### GIVEN PASSAGE
┌────────

What is an LMIA? Plain-English guide for workers and employers in 2026
A Labour Market Impact Assessment — LMIA — is a document Employment and Social Development Canada issues when a Canadian employer convinces the government that hiring a foreign worker won't hurt Canadian job-seekers. The foreign worker then uses that positive LMIA to apply for a closed work permit tied to that employer and that job. It's the gatekeeper document for most employer-sponsored temporary foreign workers, and in 2026 it sits at the center of a policy debate about wage suppression, labour shortages, and the September 2024 moratorium that froze most low-wage applications.
What the acronym means and what the assessment actually proves
LMIA stands for Labour Market Impact Assessment. The assessment part is literal: Service Canada (the front-line arm of ESDC) reviews the employer's application and decides whether hiring this specific foreign worker will have a neutral or positive impact on the Canadian labour market. A positive LMIA means the employer convinced the government on four fronts — that they advertised the job properly, that no qualified Canadian or permanent resident applied, that the wage meets the provincial or territorial median for the occupation, and that the working conditions are standard. A negative LMIA means the employer failed one or more of those tests and the application is refused.
The worker never sees the full assessment. The employer gets a multi-page decision letter. The worker gets a one-page LMIA confirmation document with a file number, and that number goes into the work permit application. Without it, IRCC won't issue a closed work permit for that job.

└────────

### INFORMATION SHOWN
┌────────

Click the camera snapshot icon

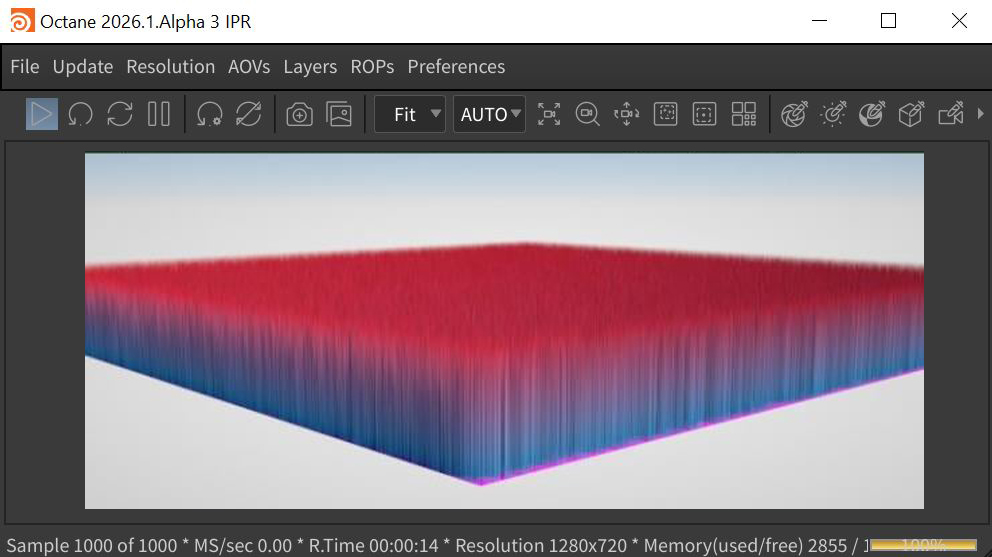click(299, 114)
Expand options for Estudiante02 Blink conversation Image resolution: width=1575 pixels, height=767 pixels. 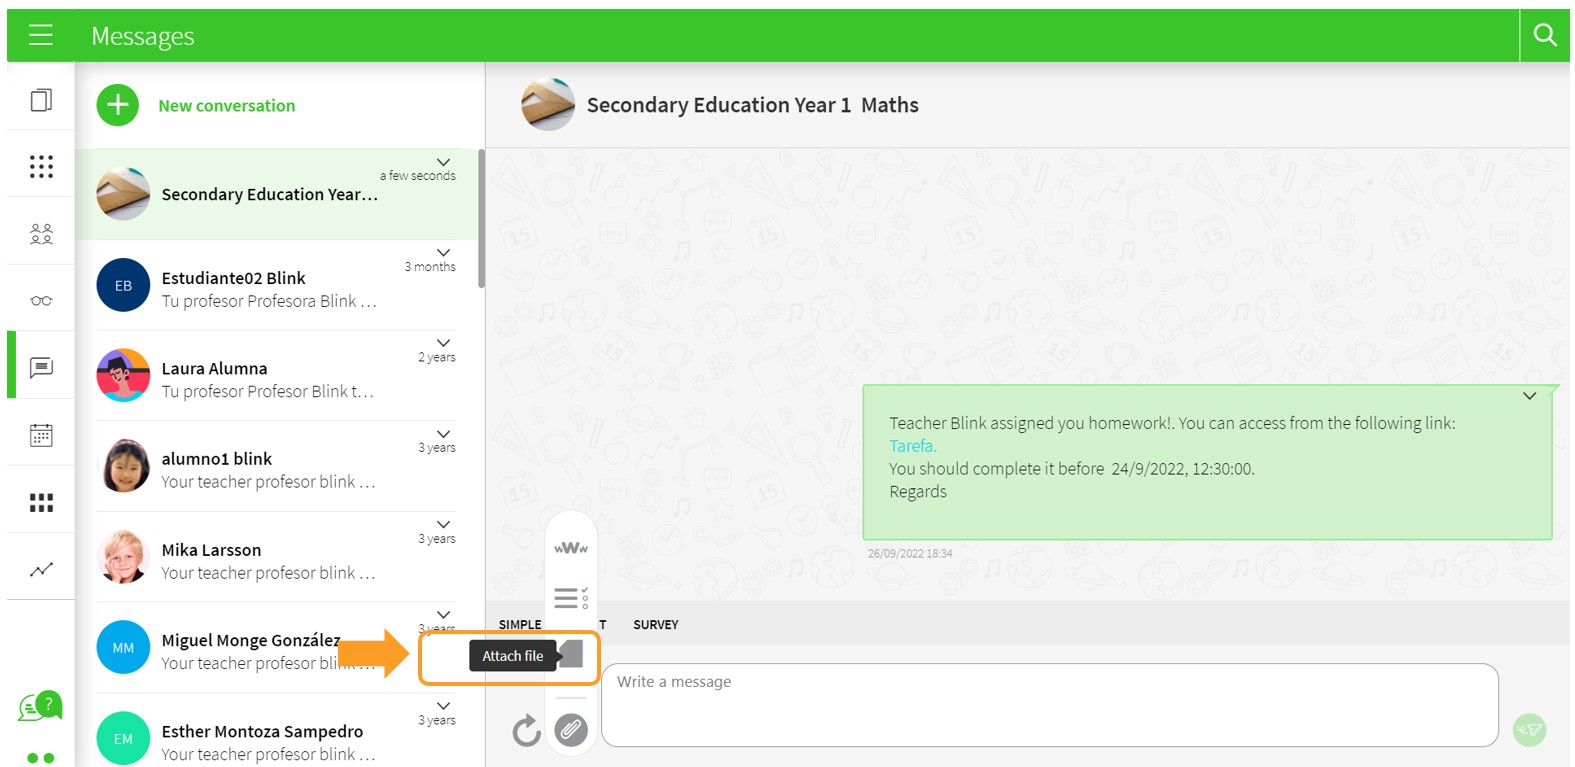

└────────

### EXERCISE DETAILS
Reproduce the LMIA guide word for word, starting at "What is an LMIA?" and ending at "most low-wage applications.". The listing is separate material and has no connection to the LMIA guide.

### ANSWER TO THIS EXERCISE
What is an LMIA? Plain-English guide for workers and employers in 2026
A Labour Market Impact Assessment — LMIA — is a document Employment and Social Development Canada issues when a Canadian employer convinces the government that hiring a foreign worker won't hurt Canadian job-seekers. The foreign worker then uses that positive LMIA to apply for a closed work permit tied to that employer and that job. It's the gatekeeper document for most employer-sponsored temporary foreign workers, and in 2026 it sits at the center of a policy debate about wage suppression, labour shortages, and the September 2024 moratorium that froze most low-wage applications.